Information provided:
══════════

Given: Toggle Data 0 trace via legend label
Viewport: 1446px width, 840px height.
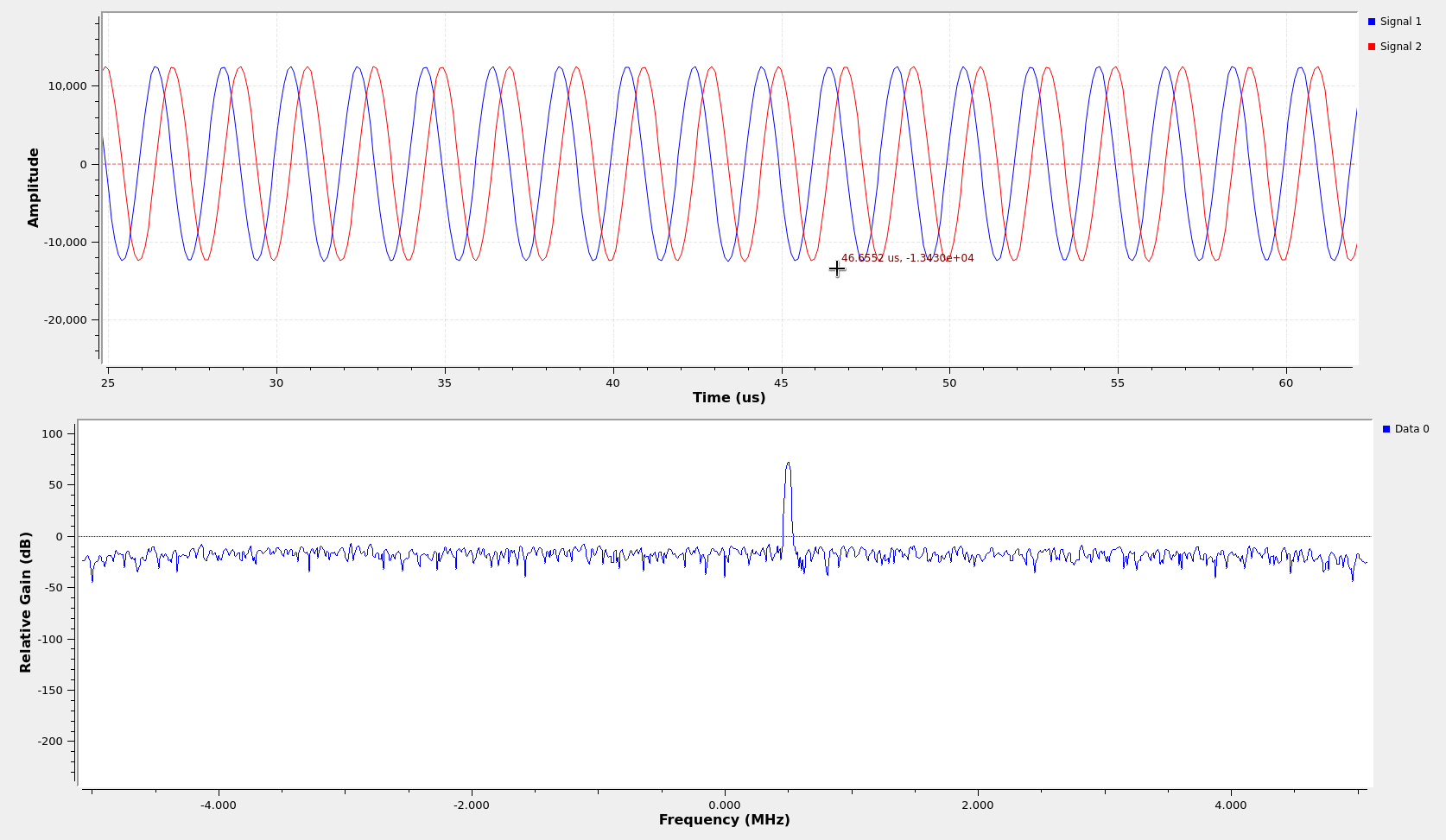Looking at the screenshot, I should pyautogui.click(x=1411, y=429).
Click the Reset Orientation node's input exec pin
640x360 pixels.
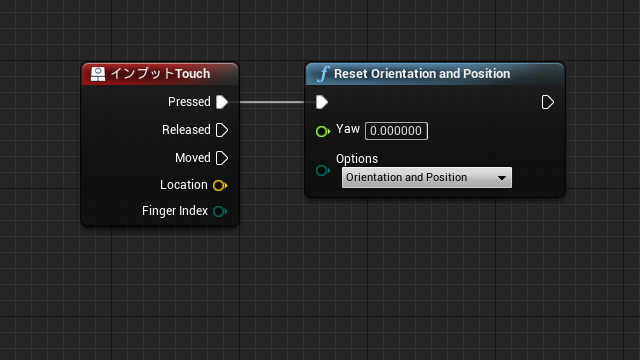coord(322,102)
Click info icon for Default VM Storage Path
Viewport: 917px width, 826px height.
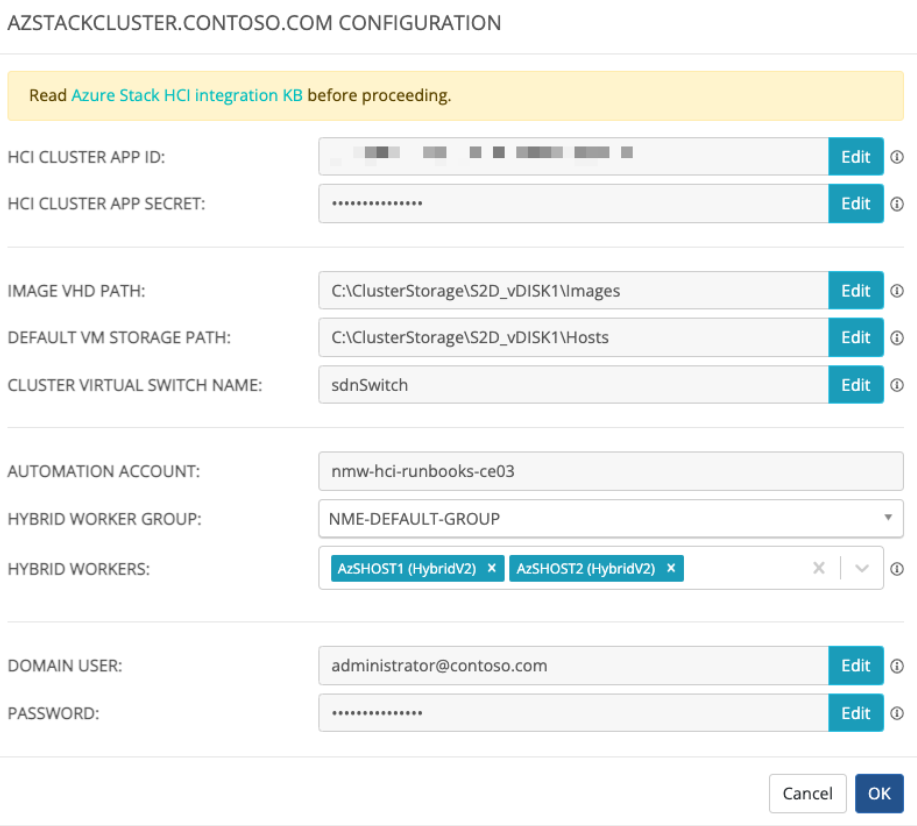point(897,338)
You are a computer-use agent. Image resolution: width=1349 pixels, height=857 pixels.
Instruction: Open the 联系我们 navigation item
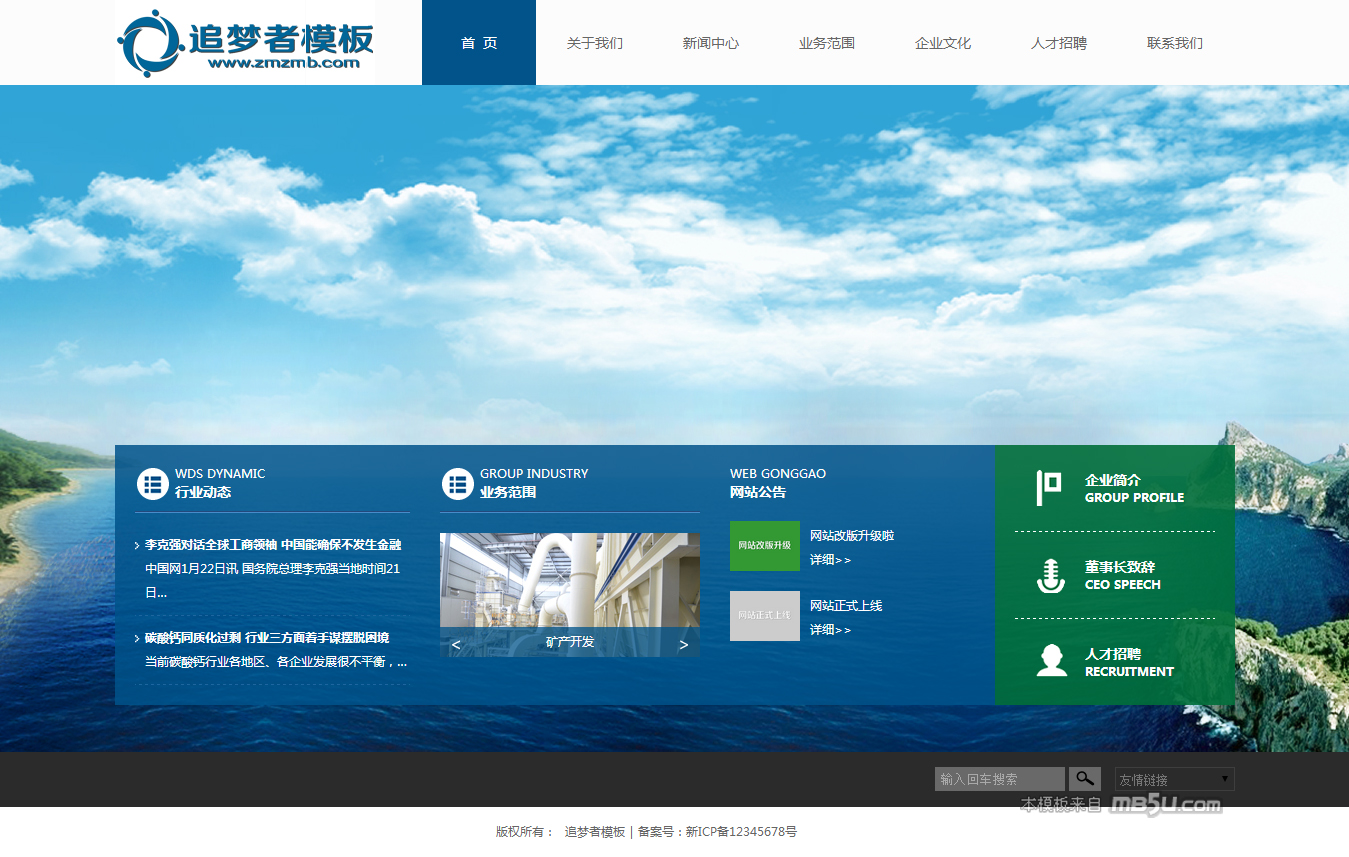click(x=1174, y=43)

══════════

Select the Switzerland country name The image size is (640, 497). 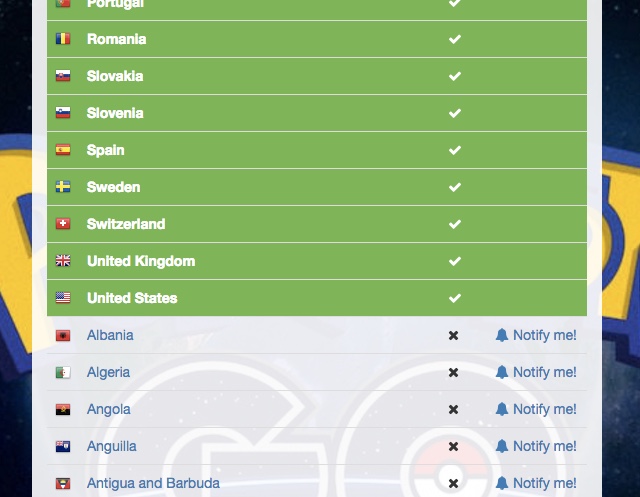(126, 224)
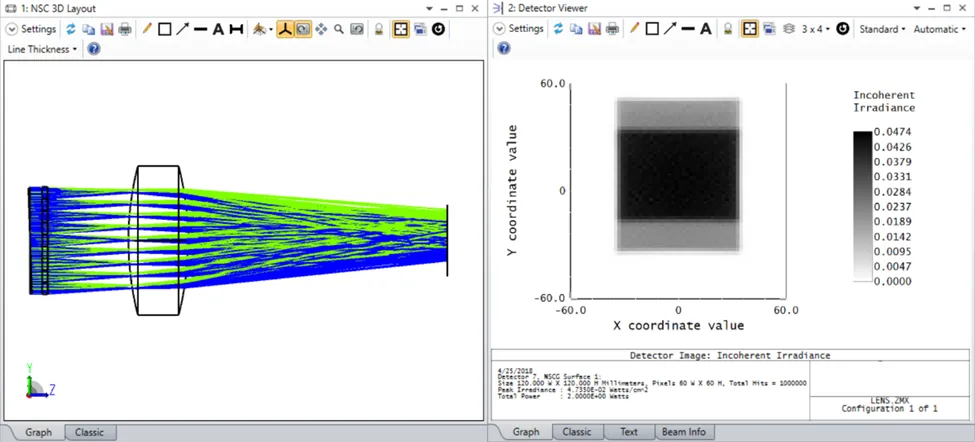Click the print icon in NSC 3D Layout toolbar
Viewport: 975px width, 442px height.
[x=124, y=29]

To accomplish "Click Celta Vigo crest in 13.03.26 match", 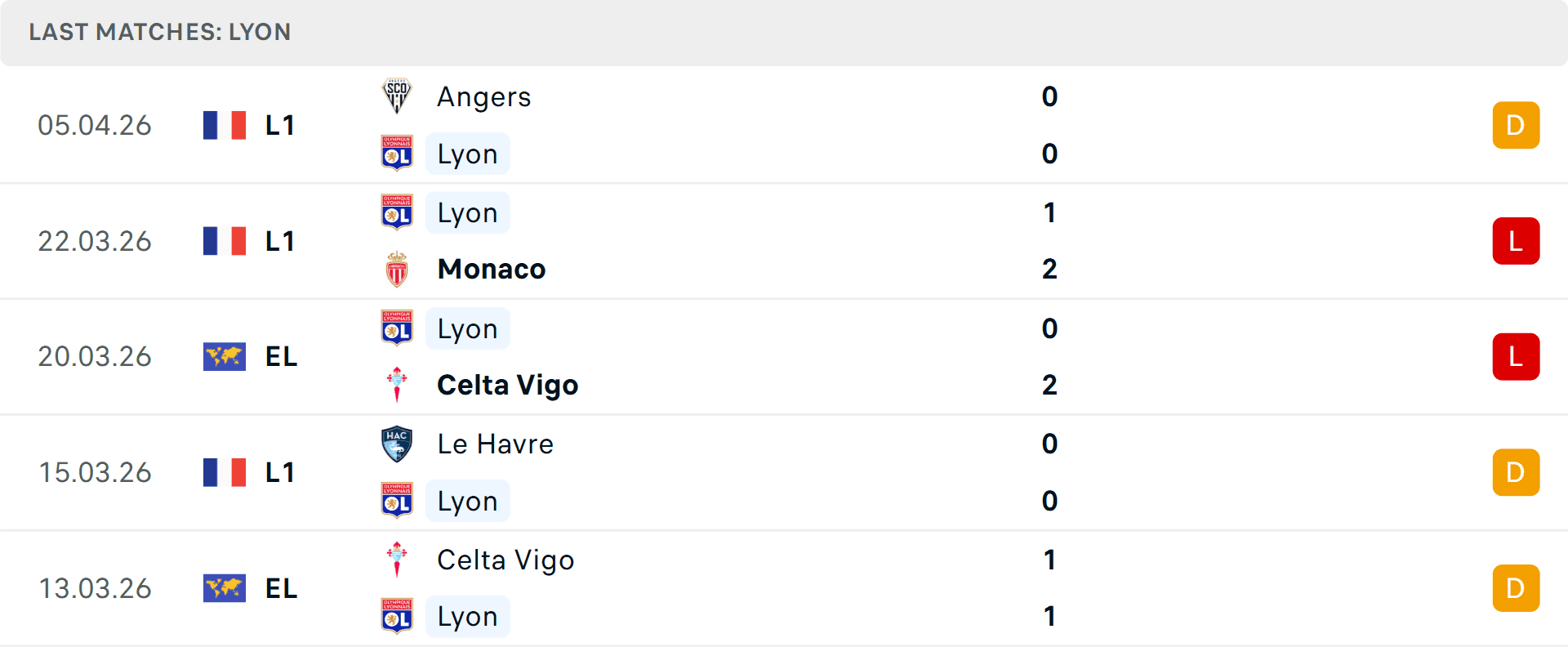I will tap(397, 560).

══════════

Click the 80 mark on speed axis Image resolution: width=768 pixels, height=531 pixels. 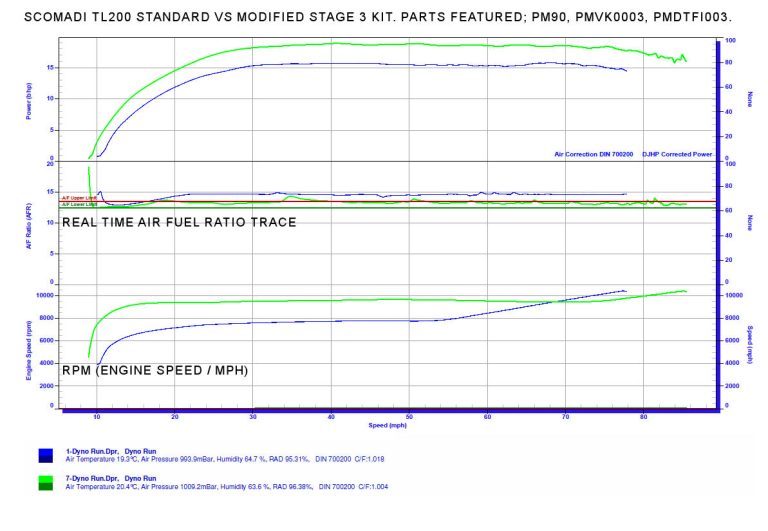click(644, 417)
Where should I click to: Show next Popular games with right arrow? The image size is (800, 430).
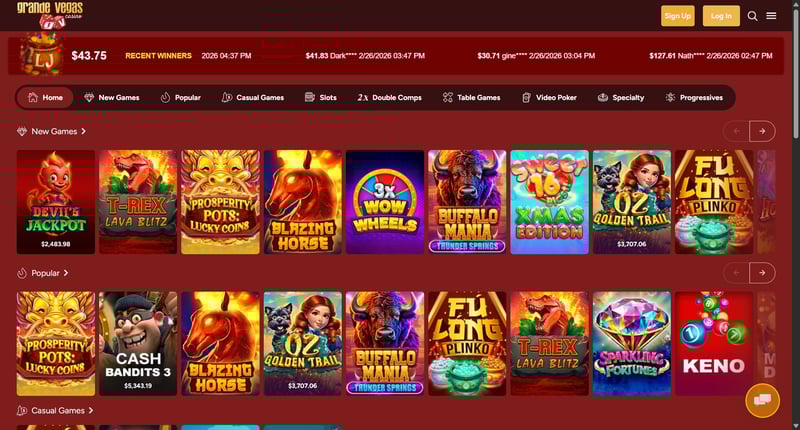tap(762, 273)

══════════

What is being asked: Can you repeat the data from the line containing "Given: Toggle Data 0 trace via legend label" through the line containing "click(x=1174, y=43)", leaving the pictures out of your answer?

Worked answer:
Given: Toggle Data 0 trace via legend label
Viewport: 1446px width, 840px height.
Looking at the screenshot, I should pyautogui.click(x=1411, y=429).
Click the Reset Orientation node's input exec pin
640x360 pixels.
coord(322,102)
Click info icon for Default VM Storage Path
Viewport: 917px width, 826px height.
point(897,338)
You are a computer-use agent. Image resolution: width=1349 pixels, height=857 pixels.
Instruction: Open the 联系我们 navigation item
click(x=1174, y=43)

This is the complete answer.